Vous comprendrez que si je suis devenue une belle-mère blogueuse aujourd’hui, c’est que j’ai poursuivi ma route avec cet homme, malgré les embûches.

C’est donc LE jour de mes dix-neuf ans que j’ai compris, alors que l’homme dormait, que sa fille (surprise, c’est une fille!) pleurait et que, moi, je ne savais pas quoi faire. Ce jour-là, j’étais chez lui, dans un 2 ½ trop petit pour notre nouvelle composition familiale (une chance, je n’avais pas amené le chien). Je me suis avancée vers ce petit bout de vie plein de bave (ARK) qui ne demandait qu’à débarquer de son parking à bébé (une petite balançoire qui swing toute seule), je l’ai regardée dans les yeux et je vais toujours me rappeler lui avoir dit : « Bon! Je vais te prendre, mais a une condition : arrête de pleurer! ». À cinq mois, je sais qu’elle n’a pas compris et rationnellement, je sais aussi que j’ai seulement comblé un besoin primaire, mais ça a marché. Le jour de ma fête, je me suis donc retrouvée avec un bébé ne m’appartenant pas dans un bras, à brasser des nouilles de l’autre main. Je me suis mise à pleurer. À dix-neuf ans, c’était vraiment ÇA ma vie?! J’ai beaucoup pleuré.

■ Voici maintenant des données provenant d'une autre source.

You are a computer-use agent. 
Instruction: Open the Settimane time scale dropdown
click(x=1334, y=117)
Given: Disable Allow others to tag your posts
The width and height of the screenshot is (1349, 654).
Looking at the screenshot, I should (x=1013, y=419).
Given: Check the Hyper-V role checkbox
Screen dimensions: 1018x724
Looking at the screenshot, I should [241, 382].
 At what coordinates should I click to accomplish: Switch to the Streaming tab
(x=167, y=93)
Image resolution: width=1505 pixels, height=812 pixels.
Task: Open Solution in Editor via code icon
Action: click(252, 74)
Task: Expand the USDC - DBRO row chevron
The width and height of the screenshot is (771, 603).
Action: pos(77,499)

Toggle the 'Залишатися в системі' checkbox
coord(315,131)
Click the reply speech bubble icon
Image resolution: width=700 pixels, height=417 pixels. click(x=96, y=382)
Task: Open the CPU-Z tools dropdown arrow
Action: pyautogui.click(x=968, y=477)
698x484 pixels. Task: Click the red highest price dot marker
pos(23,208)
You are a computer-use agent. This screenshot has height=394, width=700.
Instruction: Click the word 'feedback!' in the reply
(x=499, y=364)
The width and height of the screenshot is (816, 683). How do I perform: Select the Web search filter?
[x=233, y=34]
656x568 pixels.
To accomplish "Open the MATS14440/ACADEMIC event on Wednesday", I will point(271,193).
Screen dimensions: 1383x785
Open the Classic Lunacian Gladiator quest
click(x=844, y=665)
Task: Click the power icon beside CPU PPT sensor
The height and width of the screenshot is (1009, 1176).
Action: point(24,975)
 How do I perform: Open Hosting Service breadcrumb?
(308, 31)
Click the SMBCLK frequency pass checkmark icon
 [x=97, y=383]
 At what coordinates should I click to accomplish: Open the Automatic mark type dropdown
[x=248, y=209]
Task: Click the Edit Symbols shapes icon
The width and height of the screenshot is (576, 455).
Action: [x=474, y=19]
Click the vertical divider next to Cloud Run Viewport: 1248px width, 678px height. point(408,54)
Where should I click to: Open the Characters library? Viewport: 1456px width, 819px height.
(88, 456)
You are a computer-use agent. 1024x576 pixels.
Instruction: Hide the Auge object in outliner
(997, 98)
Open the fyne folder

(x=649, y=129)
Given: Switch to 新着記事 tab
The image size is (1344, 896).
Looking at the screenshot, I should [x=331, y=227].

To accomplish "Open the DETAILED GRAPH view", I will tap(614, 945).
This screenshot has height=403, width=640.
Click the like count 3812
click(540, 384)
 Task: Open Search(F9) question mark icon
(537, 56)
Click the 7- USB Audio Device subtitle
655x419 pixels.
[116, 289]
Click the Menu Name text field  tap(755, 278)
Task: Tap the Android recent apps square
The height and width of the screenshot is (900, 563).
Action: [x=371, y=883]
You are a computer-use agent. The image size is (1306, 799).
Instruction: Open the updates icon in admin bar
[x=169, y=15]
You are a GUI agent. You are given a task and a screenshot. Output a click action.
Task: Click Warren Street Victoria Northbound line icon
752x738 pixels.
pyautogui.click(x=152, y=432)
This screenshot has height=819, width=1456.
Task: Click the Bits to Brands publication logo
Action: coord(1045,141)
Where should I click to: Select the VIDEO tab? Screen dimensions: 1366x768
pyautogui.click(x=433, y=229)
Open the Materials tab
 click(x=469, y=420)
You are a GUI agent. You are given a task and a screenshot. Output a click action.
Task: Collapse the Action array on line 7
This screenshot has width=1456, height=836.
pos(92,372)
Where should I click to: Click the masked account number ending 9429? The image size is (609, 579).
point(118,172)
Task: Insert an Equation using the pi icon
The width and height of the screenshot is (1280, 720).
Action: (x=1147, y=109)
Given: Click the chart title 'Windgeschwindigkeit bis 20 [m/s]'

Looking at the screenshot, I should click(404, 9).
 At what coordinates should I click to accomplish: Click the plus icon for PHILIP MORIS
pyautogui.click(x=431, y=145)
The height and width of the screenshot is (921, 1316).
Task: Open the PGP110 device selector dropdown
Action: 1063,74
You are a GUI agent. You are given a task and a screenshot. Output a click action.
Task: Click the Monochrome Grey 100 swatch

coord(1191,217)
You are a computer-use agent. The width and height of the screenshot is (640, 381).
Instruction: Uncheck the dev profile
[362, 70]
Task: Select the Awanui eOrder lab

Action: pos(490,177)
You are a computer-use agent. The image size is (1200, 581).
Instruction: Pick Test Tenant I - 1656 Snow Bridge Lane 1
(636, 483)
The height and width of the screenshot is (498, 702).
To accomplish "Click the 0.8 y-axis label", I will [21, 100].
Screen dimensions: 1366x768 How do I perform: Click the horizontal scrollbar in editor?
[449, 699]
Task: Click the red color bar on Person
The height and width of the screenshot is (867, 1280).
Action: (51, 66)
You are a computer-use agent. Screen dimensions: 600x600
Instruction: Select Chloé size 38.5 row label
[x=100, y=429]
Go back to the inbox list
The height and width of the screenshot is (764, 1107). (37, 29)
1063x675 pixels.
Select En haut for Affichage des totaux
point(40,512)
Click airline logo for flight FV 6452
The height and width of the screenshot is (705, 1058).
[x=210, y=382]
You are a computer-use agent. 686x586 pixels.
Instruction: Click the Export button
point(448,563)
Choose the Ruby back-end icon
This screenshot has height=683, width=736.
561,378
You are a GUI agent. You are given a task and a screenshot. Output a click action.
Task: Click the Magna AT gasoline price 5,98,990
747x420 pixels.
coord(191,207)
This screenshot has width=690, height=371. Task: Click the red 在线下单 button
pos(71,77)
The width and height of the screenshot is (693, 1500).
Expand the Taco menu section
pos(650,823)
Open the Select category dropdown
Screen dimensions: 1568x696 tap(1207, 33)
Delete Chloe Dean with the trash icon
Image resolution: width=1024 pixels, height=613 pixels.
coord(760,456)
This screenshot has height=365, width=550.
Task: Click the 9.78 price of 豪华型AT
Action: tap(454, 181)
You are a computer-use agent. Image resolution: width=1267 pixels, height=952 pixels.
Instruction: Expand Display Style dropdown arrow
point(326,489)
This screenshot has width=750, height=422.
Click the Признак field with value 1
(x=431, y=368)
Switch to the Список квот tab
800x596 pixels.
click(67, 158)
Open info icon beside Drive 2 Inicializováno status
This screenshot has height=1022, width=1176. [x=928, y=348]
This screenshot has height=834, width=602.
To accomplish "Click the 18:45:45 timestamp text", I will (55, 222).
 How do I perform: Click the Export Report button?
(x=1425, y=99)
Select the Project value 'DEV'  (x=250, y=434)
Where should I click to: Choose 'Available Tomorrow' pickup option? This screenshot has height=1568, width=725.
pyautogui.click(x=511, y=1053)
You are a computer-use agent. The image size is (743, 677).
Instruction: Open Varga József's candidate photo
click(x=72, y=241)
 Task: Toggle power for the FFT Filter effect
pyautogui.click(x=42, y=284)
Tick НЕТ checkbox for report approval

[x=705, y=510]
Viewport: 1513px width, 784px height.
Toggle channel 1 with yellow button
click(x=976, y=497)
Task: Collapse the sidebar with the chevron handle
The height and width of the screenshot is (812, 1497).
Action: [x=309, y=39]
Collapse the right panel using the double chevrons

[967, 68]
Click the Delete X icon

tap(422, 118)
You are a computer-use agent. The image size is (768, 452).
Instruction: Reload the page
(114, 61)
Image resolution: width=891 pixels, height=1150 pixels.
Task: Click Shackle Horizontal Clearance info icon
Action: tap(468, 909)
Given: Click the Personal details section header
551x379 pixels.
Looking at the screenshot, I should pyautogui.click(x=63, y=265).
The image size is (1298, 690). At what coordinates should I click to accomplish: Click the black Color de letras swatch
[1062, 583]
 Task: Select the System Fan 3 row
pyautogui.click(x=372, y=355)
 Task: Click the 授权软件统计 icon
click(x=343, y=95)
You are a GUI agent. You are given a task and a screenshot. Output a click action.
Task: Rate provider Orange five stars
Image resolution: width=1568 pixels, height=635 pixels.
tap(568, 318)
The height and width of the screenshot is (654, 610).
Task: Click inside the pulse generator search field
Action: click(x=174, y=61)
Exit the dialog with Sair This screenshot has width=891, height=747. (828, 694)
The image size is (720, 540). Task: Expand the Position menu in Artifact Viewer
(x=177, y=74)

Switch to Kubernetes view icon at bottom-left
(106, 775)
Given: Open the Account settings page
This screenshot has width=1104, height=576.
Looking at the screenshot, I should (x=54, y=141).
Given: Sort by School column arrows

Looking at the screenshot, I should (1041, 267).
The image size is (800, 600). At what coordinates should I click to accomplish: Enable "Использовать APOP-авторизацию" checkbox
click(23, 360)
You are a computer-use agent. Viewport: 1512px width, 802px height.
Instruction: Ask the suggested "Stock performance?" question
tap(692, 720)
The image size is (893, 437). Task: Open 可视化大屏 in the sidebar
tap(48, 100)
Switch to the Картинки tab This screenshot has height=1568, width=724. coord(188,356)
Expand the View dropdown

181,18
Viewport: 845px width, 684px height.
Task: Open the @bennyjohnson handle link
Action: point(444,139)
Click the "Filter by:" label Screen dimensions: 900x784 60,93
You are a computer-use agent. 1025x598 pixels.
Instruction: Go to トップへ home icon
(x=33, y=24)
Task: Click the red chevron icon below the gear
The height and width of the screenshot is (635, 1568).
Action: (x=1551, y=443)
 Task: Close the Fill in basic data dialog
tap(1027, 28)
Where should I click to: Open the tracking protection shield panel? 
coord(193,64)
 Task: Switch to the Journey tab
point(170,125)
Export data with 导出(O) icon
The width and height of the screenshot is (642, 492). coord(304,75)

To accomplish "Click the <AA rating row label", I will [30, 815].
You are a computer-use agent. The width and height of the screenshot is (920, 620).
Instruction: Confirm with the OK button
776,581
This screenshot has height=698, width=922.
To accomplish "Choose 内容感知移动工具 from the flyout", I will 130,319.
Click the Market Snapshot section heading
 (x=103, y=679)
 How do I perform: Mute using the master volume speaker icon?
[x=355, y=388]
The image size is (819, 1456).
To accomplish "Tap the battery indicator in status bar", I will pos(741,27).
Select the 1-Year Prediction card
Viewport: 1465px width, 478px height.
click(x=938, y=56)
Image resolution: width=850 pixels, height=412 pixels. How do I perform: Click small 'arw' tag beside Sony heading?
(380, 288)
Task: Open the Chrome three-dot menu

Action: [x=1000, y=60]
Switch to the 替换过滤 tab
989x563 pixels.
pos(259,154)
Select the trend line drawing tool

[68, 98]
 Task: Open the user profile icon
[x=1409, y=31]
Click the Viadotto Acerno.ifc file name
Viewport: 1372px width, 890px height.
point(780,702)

Où je l’avais échappé? Comment j’étais passée d’une cégépienne fêtarde à… ÇA?

Maudit amour. Parce qu’on les aime pareil, ces petites bêtes-là…

Moi et cette enfant-là, on n’a pas une relation naturelle ni organique; notre relation est forcée. On le sait qu’on s’aime, mais on le sait aussi qu’il y aura toujours une barrière naturelle entre nous deux; je ne suis pas sa mère. Aujourd’hui, ce nouveau-né est rendu à cinq ans et moi, j’approche du quart de siècle. Des sacrifices, j’ai dû en faire beaucoup pour ce petit bout d’humain! Parce que son papa, je l’aime. Ça, elle ne le sait pas. Ça, elle ne le comprendra peut-être jamais. Vous vous dites que c’est un choix, que je dois l’assumer. Sachez que je l’assume bien maintenant et c’est pour cette raison que j’ai envie d’en parler.

Aujourd’hui, ma réalité a changé. J’ai appris à penser pour trois, j’ai appris à prendre ma place dans une famille qui n’était pas la mienne. En fait, nous nous sommes construit une famille, un chaos bien à nous.